- REQUIRED WORK -
Look for the word "agent" in the entries below, then copy every line that has it.

- SOURCE MATERIAL -
————
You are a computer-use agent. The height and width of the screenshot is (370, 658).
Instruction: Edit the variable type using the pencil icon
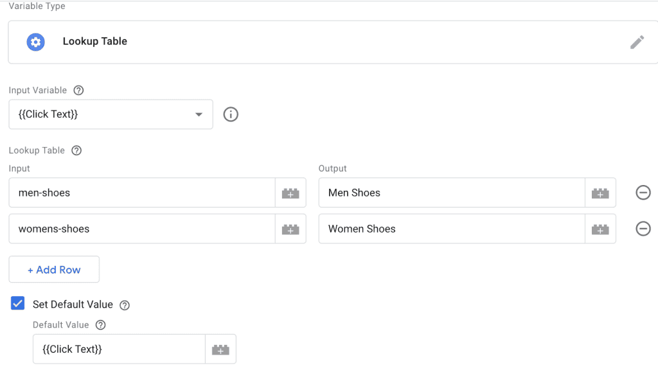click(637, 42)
————
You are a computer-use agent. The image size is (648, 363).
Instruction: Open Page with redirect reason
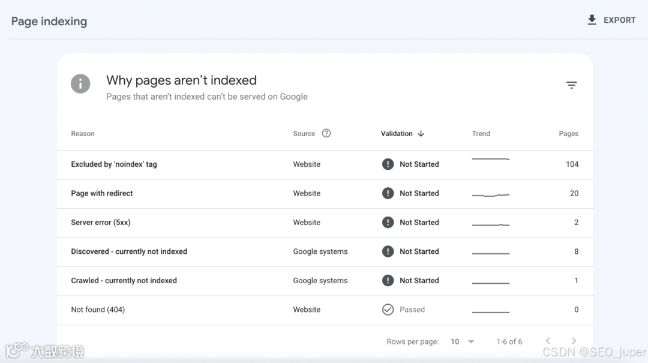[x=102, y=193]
————
- ANSWER SPACE -
You are a computer-use agent. The height and width of the screenshot is (370, 658).
You are a computer-use agent. The image size is (648, 363).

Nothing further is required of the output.